Note that there are some R/Python visuals and currently, R/Python visuals are not available on “Publish to Web”. Hence, I have just used a checkbox on the top of the report to show the images wherever R visuals are used (can be identified by the colorful border around the image). However, you can download the source file and then publish it to your tenant, and see the actual R visuals there in a browser by unselecting the checkbox. You can also look at the pbix file and see the source code behind the visuals.

Credits

  1. Andy Kriebel (t | b): Thank you for all that you do for the #dataviz community. I wouldn’t have tried this project if I had not seen your post. Even the design as well as the data for most of the visuals are copied from your Tableau Workbook.
  2. FT Graphics Team (link): Alan Smith; Chris Campbell; Ian Bott; Liz Faunce;  Graham Parrish; Billy Ehrenberg; Paul McCallum; Martin Stabe
  3. Power BI & Tableau Community: for sharing all your amazing #dataviz techniques. The tools might be different, but the techniques that you learn in one tool can easily be applied in others. E.g. – creating cartograms in Power BI became all the more simpler because of the Tableau community blogging about using Alteryx to generate the shapefiles. And a huge thanks to the creators of the Power BI Custom visuals – this project would not be possible if it wasn’t for all your effort in creating and sharing those custom visuals. 
  4. Konstantinos Ioannou (t): for opening up my mind regarding the potential of R/Python visuals as well as creating most of the R visuals in this project.
  5. David Eldersveld (t | b) – for being my sounding board
  6. Nujcharee (t) – for creating Violin Plot visual using R for me and kickstarting my R visuals journey
  7. Pragmatic Works (b) – for blogging about all those amazing custom visuals in Power BI

Source File

You can download the source file from here.  Note that you will have to get your own MapBox tokens to view some of the maps in the Spatial section. More info on the same here.

Tutorials

This section will be updated with links on how I created those charts (if I can drag my lazy ass back to this once more!).

Posted by SQLJason

19 comments

Hitesh Tulsani

Awesome stuff – Thanks a million! is there any way I can get my hands on the underlying data files?

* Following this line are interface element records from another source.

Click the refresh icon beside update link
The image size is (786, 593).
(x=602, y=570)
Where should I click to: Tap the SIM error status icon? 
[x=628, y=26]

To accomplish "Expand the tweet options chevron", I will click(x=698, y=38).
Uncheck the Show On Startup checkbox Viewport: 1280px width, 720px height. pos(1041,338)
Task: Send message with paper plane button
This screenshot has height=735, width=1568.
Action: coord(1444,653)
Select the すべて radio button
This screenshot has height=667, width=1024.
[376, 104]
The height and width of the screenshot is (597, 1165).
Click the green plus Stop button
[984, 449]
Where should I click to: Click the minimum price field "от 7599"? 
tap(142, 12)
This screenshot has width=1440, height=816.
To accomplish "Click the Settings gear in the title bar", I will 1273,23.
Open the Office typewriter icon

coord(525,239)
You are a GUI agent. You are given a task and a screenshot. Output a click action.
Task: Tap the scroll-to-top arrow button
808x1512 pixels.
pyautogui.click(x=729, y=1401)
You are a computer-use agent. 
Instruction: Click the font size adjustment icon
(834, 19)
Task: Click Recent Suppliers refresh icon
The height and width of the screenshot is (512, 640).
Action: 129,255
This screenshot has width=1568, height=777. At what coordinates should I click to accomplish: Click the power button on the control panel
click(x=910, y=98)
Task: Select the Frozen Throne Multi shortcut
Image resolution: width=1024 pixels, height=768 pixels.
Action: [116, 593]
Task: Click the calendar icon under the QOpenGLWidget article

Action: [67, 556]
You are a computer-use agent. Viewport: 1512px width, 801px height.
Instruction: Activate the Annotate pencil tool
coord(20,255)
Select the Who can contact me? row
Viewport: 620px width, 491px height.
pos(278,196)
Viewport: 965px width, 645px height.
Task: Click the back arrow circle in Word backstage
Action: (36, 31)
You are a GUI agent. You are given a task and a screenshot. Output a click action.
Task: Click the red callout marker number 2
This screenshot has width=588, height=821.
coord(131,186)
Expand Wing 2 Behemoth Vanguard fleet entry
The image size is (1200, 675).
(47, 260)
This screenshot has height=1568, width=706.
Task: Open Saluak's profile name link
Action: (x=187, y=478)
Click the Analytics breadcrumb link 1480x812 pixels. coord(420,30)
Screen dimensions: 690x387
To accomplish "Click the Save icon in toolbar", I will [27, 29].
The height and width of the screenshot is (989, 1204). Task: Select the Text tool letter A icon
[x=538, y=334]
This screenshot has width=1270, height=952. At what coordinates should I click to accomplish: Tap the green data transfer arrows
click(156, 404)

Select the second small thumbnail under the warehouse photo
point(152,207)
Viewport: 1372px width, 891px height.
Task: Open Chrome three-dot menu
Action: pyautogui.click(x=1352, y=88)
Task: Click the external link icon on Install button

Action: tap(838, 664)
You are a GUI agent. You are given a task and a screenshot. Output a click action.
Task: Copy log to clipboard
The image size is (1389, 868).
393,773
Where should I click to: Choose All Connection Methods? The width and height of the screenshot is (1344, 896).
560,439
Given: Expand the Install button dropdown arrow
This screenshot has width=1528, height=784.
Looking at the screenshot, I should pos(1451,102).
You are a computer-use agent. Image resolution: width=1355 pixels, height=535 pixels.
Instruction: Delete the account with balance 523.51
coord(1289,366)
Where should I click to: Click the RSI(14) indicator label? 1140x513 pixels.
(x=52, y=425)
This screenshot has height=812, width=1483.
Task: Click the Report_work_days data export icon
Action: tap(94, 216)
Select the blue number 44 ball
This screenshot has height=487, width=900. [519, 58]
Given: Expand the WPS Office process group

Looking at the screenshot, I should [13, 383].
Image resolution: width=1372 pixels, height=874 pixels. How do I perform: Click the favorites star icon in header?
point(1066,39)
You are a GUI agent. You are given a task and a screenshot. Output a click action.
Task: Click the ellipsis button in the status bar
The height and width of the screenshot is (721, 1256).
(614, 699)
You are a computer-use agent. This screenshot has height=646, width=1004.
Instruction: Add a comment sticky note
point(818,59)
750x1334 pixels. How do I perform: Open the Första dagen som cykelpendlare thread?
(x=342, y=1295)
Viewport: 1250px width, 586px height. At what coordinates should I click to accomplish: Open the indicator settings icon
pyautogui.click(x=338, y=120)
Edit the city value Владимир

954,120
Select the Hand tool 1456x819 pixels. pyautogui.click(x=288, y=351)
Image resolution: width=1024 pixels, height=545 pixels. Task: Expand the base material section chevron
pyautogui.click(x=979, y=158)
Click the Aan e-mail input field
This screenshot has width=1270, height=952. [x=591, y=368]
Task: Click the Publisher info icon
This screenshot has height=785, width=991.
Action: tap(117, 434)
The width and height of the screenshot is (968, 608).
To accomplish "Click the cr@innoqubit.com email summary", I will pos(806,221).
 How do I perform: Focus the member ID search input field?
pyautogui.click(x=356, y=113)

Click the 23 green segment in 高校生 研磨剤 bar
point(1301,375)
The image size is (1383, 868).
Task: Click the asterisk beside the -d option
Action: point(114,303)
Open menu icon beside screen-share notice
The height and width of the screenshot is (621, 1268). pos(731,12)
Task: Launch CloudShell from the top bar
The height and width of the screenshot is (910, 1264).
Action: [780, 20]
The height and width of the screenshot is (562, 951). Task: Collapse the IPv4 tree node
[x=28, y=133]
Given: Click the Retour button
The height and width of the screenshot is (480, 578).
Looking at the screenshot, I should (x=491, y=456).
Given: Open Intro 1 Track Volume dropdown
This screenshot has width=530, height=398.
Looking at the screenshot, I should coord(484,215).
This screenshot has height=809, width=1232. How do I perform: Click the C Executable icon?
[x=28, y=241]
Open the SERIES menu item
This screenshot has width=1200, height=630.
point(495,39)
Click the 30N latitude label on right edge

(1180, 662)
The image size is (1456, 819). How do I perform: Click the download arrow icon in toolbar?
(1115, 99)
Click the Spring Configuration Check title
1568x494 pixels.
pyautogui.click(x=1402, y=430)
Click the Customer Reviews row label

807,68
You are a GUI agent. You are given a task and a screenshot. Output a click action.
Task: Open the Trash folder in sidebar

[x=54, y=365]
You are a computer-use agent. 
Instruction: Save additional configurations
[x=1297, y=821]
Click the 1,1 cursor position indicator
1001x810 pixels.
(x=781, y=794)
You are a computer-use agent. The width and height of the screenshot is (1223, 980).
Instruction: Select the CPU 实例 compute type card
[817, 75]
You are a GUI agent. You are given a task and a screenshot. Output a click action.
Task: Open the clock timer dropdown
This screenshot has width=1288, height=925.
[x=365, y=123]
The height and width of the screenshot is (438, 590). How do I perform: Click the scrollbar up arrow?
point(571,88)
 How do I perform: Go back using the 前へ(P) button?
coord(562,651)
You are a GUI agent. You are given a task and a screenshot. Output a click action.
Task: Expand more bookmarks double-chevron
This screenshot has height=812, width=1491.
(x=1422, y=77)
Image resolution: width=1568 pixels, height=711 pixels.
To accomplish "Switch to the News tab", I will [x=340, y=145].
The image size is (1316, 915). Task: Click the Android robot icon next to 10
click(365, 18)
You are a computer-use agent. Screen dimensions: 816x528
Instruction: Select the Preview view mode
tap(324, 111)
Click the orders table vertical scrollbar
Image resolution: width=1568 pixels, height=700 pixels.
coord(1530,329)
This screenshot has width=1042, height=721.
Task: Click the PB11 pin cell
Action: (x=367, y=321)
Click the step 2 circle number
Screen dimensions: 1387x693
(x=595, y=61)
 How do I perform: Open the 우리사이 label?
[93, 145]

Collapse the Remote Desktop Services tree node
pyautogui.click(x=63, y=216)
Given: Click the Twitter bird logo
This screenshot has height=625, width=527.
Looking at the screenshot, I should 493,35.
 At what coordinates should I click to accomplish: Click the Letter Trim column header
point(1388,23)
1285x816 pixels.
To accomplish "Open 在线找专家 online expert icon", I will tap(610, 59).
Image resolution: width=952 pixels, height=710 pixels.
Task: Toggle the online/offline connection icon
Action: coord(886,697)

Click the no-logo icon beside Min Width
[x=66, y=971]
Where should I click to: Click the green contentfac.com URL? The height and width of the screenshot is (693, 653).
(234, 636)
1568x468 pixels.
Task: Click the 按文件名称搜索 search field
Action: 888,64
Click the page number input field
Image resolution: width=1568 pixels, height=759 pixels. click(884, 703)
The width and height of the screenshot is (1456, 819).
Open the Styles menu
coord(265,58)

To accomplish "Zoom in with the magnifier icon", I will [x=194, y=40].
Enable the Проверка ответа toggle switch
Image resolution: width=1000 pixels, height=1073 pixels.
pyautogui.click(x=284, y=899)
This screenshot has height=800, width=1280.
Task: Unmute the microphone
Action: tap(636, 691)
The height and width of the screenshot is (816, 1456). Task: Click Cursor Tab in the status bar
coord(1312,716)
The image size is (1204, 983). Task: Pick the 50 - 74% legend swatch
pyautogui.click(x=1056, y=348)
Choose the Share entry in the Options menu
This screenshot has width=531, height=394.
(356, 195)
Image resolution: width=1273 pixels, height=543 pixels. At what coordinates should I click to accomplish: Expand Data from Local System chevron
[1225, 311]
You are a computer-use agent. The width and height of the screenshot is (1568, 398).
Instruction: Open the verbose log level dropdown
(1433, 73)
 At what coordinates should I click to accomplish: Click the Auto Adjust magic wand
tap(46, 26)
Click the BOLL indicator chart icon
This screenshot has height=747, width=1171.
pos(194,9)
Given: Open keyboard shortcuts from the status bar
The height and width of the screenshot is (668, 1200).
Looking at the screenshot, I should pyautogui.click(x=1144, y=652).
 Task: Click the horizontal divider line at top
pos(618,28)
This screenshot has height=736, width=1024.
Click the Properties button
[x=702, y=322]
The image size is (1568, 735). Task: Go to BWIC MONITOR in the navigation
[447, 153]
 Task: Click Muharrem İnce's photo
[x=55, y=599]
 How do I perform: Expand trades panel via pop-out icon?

Hi Hitesh, the data is all embedded within the pbix file. So you can still go ahead and refresh (though there will be no change to the data), if that is what you were asking. If you were asking for the shapefiles for some of the map visuals, I will pass them when I create a post on that individual chart. Meanwhile, feel free to email me if you wanted something specifically.

Lautaro Ferreyro

Great work! thanks for the file.

Alexander Robé

Really helpful, especially for a lateral entrant to finance like me. Thank you!!
…and happy to see, that we share the same kind of “love” 🙂

Really an Intuitive & Great stuff !!
Curious to know whether Power BI is capable of consuming d3 visual types for Maps ?
I am trying to consume a d3 Map (Symbol Map) similar to Flow Map but very pleasing. But, I just cant move further as Power BI not works with javascript code directly in the d3 control file ?

Any leads or help on this please ?
Feel free to reach to me at kavi.skr.raj@gmail.com & +91 9620918899

Thanks,
Kaviraj Sekar

Hi Kaviraj,
Have you seen the D3.js custom visual for Power BI? – https://azurebi-docs.jppp.org/powerbi-visuals/d3js.html?tabs=docs%2Cdocs-open
Maybe that might help. Unfortunately, I am not an expert in that visual, but if you do end up making your symbol, please let me know too 🙂

Great work Jason !
Q: The Bump visual on page 4. Where did you get that ?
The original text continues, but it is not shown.